» TASK DESCRIPTION
Quote the records beneath, complete and exact. Leave out images.

» LISTED RECORDS

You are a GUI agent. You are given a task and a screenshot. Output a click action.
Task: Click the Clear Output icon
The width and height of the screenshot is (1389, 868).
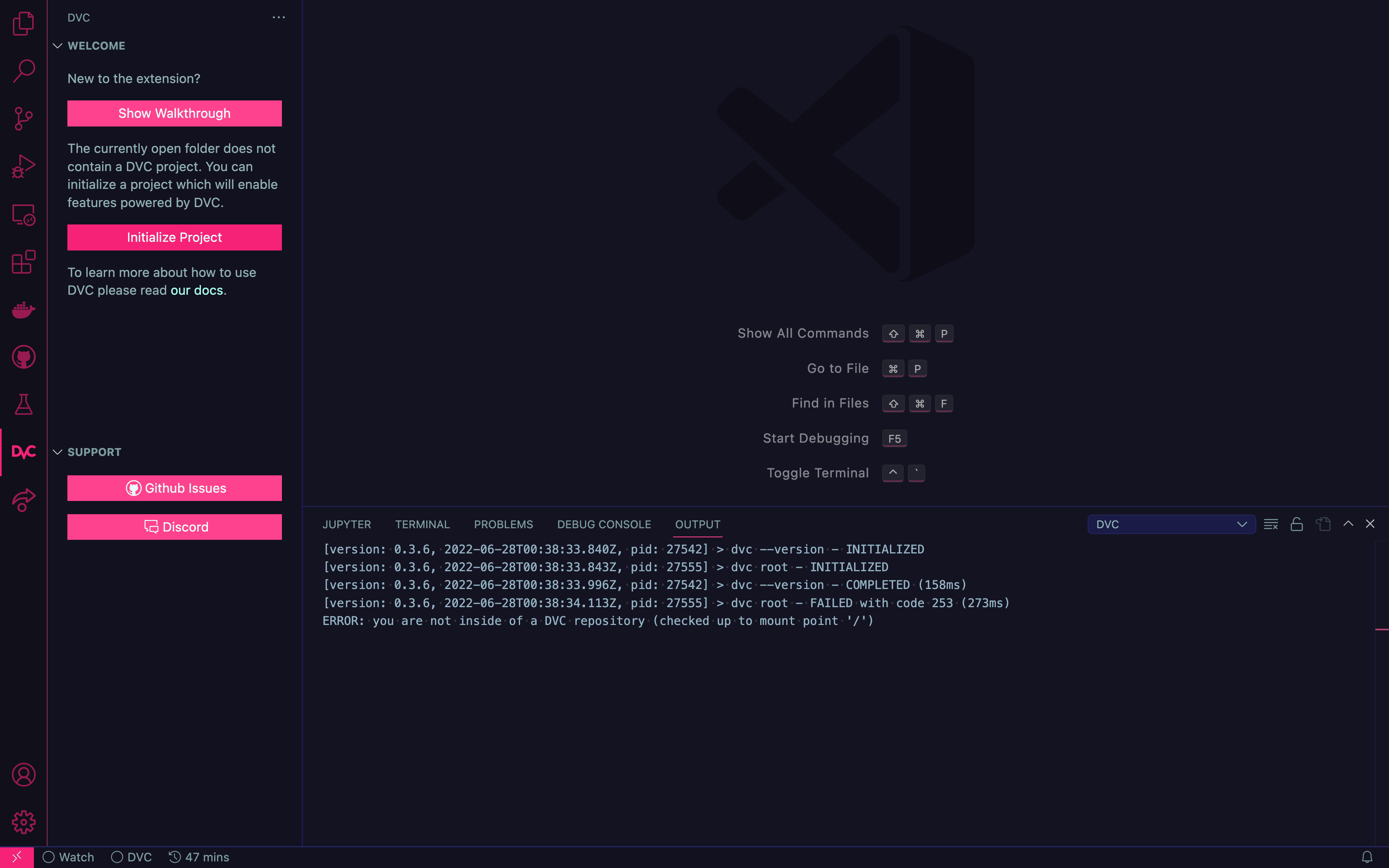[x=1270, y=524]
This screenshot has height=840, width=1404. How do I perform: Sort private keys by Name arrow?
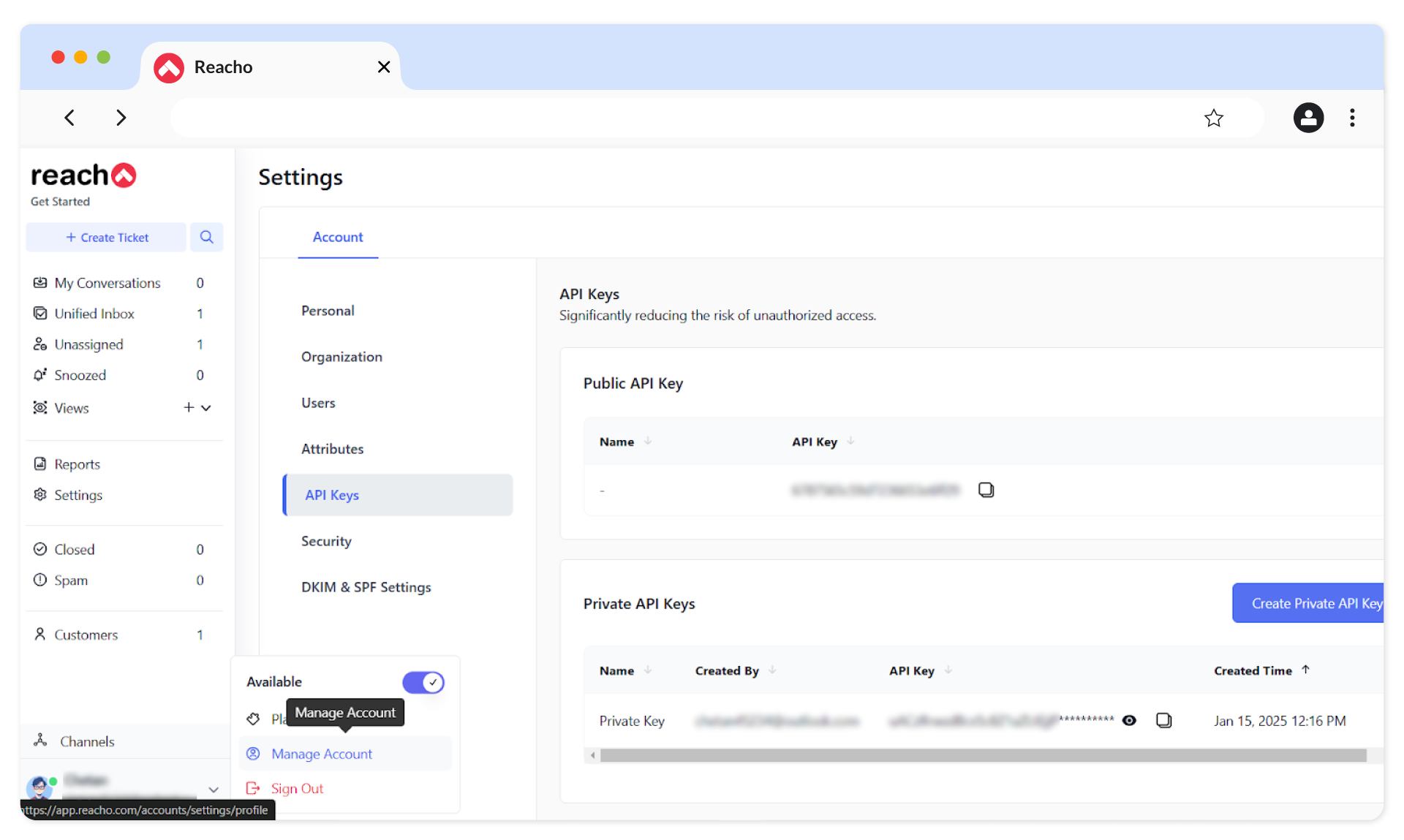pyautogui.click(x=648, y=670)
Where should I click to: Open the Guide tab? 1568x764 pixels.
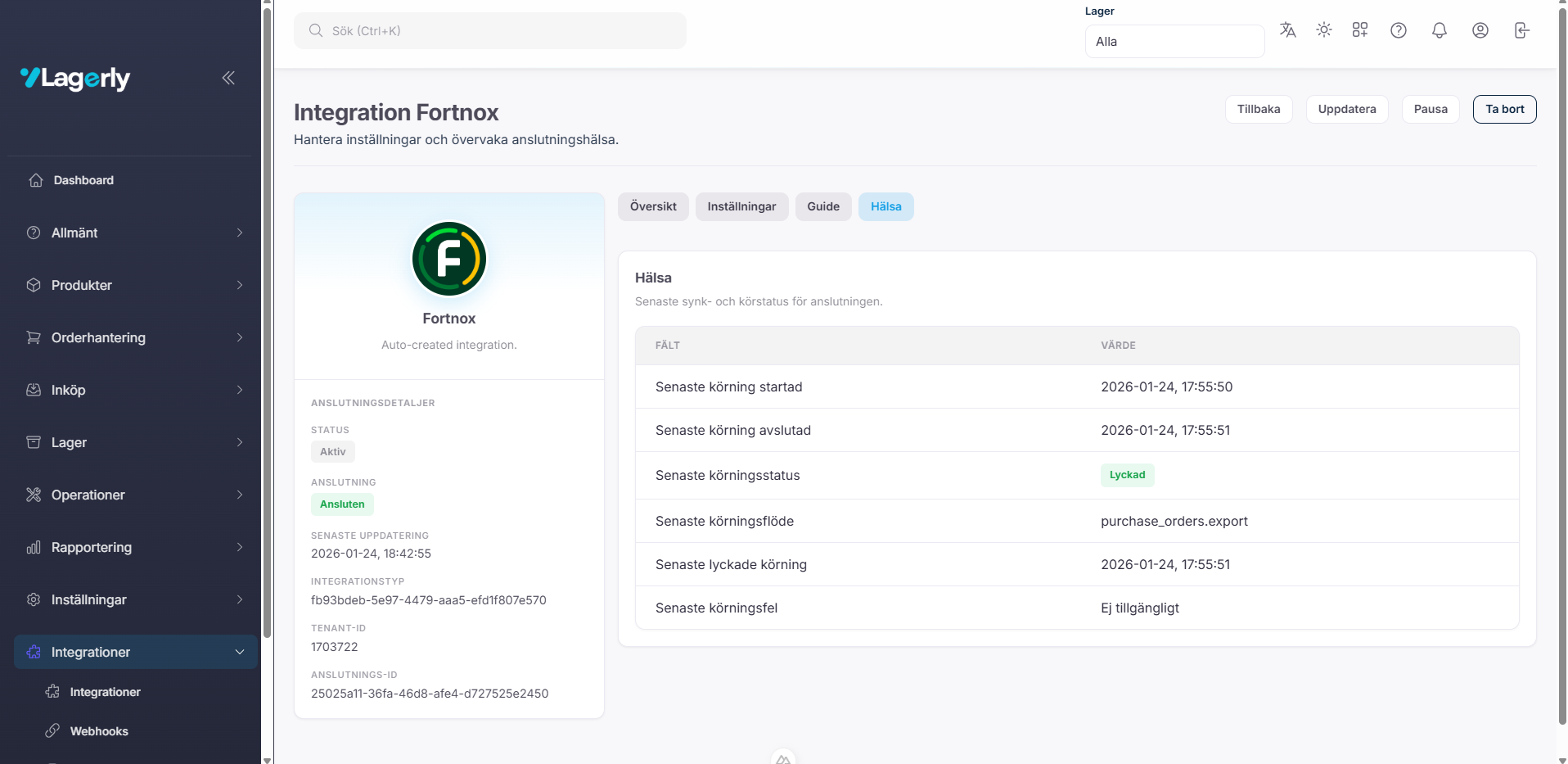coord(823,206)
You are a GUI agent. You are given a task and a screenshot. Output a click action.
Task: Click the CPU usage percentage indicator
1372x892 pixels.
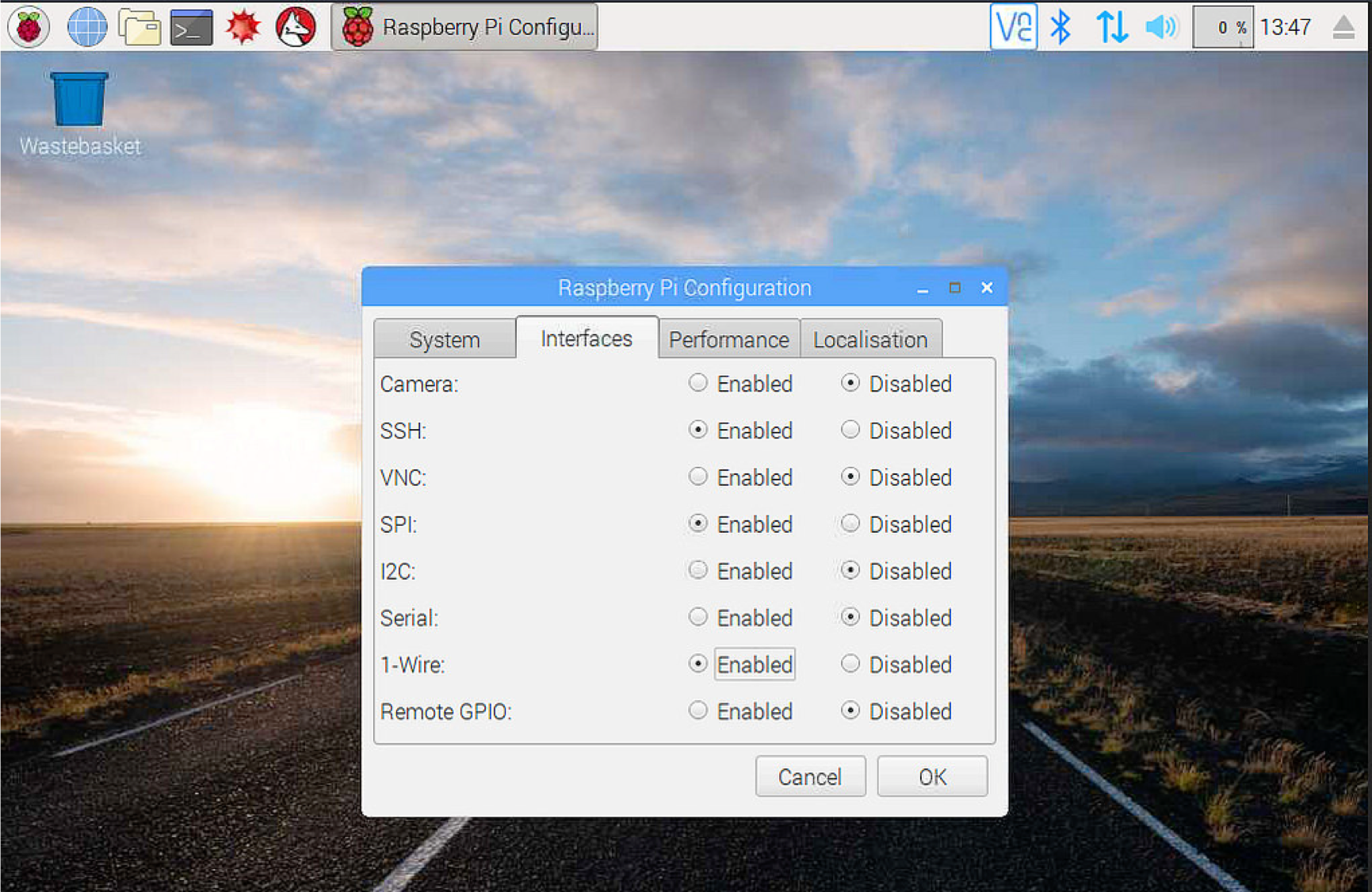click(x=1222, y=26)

» ANSWER BELOW
You are a GUI agent. You are given a task and a screenshot. Output a click action.
Task: Click the Clear Output icon
The width and height of the screenshot is (1389, 868).
[x=1270, y=524]
This screenshot has height=840, width=1404. How do I perform: Sort private keys by Name arrow?
pyautogui.click(x=648, y=670)
Where should I click to: Open the Guide tab? 1568x764 pixels.
coord(823,206)
You are a GUI agent. You are given a task and a screenshot. Output a click action.
Task: Click the CPU usage percentage indicator
1372x892 pixels.
click(x=1222, y=26)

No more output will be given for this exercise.